Factors Affecting DNA Needs
The optimal amount of template DNA is influenced by several factors. The purity of the DNA sample is a significant consideration, as contaminants co-purified with DNA can inhibit the PCR reaction. The source of the DNA also matters; bacterial DNA, originating from organisms with smaller genomes, generally requires less template compared to human or other eukaryotic genomic DNA. This relates to genome complexity, where smaller genomes mean a higher copy number of the target sequence per nanogram of DNA.
The specific type of PCR also alters DNA requirements. Quantitative PCR (qPCR), for example, is highly sensitive and can detect target DNA with as few as 1 to 10 copies.

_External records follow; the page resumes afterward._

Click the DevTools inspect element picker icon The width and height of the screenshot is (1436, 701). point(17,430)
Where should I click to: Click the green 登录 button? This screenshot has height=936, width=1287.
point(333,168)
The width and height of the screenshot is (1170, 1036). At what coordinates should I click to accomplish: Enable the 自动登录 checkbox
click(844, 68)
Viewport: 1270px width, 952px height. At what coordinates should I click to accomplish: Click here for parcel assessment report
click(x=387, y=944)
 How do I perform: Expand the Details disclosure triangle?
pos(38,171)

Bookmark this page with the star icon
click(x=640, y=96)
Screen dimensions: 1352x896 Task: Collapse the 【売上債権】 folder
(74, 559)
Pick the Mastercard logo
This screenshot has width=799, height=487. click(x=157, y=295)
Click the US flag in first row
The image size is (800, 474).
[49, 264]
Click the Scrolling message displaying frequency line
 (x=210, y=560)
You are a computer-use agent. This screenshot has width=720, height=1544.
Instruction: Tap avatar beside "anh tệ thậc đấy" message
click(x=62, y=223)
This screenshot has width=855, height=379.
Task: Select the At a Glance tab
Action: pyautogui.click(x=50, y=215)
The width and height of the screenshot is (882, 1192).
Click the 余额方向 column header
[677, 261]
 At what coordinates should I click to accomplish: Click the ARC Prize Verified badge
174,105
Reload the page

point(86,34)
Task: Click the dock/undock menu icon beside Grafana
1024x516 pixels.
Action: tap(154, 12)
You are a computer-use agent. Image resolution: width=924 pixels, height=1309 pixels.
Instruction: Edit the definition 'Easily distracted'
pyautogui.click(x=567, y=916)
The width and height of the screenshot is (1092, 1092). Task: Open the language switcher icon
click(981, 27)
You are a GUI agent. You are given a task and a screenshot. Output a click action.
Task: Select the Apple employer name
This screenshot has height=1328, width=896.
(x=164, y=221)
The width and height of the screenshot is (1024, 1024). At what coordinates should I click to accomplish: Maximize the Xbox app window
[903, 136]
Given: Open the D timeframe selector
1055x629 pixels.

The length of the target DNA segment, known as the amplicon, also affects optimal input. Shorter amplicons (e.g., 75-150 bp for qPCR or 200-1000 bp for standard PCR) amplify more efficiently, potentially requiring less template. Longer sequences may necessitate adjustments in enzyme and reaction conditions. The type of DNA polymerase used can also influence the optimal amount of input DNA.
Measuring DNA for PCR
Accurately determining DNA concentration is important before PCR to ensure consistent results. Two common methods for DNA quantification are spectrophotometry and fluorometry. Spectrophotometry, often using instruments like a NanoDrop, measures ultraviolet light absorbance at 260 nanometers (nm), a wavelength where DNA absorbs strongly. While simple to use, spectrophotometry does not distinguish between DNA and RNA, meaning RNA contamination can lead to an overestimation of DNA concentration.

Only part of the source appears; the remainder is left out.